Susan had already thought this all through. “You could check for his fingerprints on the key he left under the bed. I’m sure they got his prints after he disappeared, right?”

He didn’t move. “I know how to do my job, Susan.”

“Right,” she said. He’d thought of that, too.

They were both quiet for what seemed like too long.

“Do you want your chair?” she asked finally.

“It’s a blue-ringed octopus,” he said.

She wasn’t sure she’d heard him. “What?”

“The toxicology report came back early this morning,” he said. “It’s a small cephalopod. Very deadly. Its bite causes respiratory paralysis. There’s no antivenom. They think if Henry makes it twenty-four hours, he’ll be okay. You can look it up on your phone.”

All Susan could say was, “You lied to me at the hospital?”

He sighed and looked away. “We didn’t want it public.”

She remembered the spots on the palms, his concern with inspecting hers. “The marks on the hands,” Susan said.

“Yes.”

“So someone is … is…” She faltered, searching for the words.

“Using an octopus to kill people,” Archie said.

“A blue-ringed octopus,” Susan said.

“Yes.”

She examined his face for some glimmer of humor. “Is this a joke?”

“No.”

“Why are you telling me?”

He spread his fingers. “You can have the story.”

“You said you didn’t want it public.”

“I didn’t,” he said. “Now I do.”

It was the kid. Archie’s bosses didn’t want the octopus story out there. People were going to freak out. The city was flooding. They had enough to deal with. But Archie had decided that it was worth upping their chances of catching the guy, and saving the kid.

“I’m not a journalist,” Susan said. “I was fired.”

“You’re a freelance journalist.”

Henry. Archie had said there was no antivenom.

“Twenty-four hours?” Susan looked around the office for a clock. “What time is it?” she asked.

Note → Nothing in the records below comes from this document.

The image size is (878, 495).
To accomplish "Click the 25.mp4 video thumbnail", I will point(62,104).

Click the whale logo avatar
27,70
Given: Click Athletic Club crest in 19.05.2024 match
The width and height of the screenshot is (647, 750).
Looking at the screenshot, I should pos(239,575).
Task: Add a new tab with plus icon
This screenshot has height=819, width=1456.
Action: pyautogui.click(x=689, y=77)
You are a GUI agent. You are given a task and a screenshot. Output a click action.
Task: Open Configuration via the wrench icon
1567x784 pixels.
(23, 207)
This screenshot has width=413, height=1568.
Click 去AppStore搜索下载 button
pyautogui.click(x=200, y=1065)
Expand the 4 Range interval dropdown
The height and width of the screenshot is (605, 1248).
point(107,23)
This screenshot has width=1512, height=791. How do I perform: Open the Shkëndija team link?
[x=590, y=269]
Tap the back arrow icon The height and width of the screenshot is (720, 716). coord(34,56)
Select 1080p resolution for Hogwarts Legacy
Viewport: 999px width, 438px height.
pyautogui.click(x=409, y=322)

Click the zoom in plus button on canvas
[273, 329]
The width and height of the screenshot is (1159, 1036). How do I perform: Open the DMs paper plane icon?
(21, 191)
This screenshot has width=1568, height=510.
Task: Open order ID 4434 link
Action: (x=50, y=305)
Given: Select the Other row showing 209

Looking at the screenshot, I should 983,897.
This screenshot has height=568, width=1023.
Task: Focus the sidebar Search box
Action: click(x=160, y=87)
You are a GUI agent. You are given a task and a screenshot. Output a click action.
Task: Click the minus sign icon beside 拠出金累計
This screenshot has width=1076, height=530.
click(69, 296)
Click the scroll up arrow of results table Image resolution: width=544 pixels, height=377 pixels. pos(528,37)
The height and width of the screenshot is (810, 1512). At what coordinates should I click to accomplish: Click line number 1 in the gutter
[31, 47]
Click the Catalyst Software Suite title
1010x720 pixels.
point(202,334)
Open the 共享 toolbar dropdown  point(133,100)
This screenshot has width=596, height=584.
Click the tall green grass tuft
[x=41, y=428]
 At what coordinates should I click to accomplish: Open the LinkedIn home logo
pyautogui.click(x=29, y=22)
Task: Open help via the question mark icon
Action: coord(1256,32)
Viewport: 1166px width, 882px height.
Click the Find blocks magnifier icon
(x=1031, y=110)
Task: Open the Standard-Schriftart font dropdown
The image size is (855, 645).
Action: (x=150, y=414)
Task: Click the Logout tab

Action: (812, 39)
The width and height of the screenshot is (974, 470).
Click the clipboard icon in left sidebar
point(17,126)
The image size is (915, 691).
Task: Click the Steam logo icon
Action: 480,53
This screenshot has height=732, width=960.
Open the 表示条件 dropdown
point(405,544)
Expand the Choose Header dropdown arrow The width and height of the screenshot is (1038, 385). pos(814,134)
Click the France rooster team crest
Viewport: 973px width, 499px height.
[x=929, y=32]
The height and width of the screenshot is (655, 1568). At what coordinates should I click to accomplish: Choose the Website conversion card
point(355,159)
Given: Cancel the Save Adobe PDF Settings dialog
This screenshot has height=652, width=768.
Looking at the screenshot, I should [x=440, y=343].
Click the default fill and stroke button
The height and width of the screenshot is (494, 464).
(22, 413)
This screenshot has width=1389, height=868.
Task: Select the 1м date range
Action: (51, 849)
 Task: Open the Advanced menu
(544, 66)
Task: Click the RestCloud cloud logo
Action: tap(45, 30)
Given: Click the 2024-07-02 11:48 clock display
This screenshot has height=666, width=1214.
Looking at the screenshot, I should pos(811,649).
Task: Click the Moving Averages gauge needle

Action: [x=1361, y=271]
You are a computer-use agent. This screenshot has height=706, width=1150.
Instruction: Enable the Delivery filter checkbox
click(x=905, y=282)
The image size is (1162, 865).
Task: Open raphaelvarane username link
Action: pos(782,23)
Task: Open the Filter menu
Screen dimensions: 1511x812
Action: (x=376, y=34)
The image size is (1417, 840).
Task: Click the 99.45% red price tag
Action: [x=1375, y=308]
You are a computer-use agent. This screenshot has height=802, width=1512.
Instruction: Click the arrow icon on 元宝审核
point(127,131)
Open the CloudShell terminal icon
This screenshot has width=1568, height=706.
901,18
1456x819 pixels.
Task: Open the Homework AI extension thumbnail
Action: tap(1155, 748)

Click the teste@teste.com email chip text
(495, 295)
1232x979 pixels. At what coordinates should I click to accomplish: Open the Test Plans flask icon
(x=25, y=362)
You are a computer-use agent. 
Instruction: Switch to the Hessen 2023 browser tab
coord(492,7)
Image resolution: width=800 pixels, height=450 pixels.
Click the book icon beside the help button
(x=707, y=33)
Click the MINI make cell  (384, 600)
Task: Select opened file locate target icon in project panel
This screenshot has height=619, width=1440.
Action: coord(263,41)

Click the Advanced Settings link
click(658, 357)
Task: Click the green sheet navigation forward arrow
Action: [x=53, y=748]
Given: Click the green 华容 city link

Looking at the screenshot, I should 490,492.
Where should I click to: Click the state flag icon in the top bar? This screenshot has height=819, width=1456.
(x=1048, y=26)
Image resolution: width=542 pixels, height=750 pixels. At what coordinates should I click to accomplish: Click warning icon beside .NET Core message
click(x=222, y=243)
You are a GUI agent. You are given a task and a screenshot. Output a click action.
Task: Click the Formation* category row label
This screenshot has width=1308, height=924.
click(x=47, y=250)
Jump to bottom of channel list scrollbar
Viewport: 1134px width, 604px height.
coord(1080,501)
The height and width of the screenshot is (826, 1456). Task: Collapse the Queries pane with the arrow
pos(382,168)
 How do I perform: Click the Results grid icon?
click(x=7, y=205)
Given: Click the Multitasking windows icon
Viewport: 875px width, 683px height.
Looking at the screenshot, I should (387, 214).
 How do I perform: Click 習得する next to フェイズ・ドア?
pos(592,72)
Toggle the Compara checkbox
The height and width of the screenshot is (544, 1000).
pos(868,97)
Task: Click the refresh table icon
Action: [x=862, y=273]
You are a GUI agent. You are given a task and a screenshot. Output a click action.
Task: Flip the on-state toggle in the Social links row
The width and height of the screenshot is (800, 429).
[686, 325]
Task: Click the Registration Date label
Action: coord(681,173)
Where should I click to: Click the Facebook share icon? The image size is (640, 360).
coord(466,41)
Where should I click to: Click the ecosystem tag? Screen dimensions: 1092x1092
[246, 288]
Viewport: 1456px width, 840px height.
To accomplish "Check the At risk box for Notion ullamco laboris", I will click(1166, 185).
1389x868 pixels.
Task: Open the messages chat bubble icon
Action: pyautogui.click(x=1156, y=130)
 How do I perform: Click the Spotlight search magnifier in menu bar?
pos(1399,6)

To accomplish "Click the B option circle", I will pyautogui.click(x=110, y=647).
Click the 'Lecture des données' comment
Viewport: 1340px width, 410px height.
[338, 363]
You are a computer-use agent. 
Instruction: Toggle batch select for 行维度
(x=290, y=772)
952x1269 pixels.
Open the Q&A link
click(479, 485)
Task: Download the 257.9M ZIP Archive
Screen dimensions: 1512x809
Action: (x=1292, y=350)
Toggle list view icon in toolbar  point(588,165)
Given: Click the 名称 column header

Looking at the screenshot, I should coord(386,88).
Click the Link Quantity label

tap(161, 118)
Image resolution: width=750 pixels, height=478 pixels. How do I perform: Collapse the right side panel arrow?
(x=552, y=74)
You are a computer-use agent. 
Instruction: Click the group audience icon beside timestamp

He didn’t even have to glance at his watch. “It’s almost noon. Six hours to go, give or take.”

Susan spun around again slowly in the chair. “This guy takes a kid and keeps him for a year and a half. Then uses a poisonous octopus to kill three people, put a fourth in the hospital, and he leaves keys on all of them.”

“The keys are his signature. The octopus is his weapon. I don’t know how the kid figures in.”

“Why did he give me a key? Was I almost a victim?”

“I have no idea.”

“It’s kind of like a Peter Benchley novel.”

“Okay,” Archie said.

“How much time do I have? For an exclusive?”

“Two hours and I send out a press release.”

Her phone rang. She knew that ringtone. “Number of the Beast.” Iron Maiden.

“It’s Ian,” she said.

“You can take it.”

She let it go to voice mail. “I’ll call him back,” she said. A serial killer with an octopus? She could get that story run anywhere. But she knew that once she did, any hope that Ian would hire her back was over. She’d have to make a living as a freelancer, or move to a city with more media outlets.

There was a second option.

She could use the exclusive to get back in with the
Herald
. Ian would have to take her back. She’d make him sign something. Everything could go back to the way it was.

“Can I smoke a cigarette and have five minutes to think about it?” she said.

“Sure,” Archie said.

Susan stood up. She looked at Archie. He waited.

“Are you giving this to me because you’re worried I was almost murdered and want to keep me around so you can keep an eye on me?” she said.

He held his thumb and forefinger out an inch apart. “A little,” he said.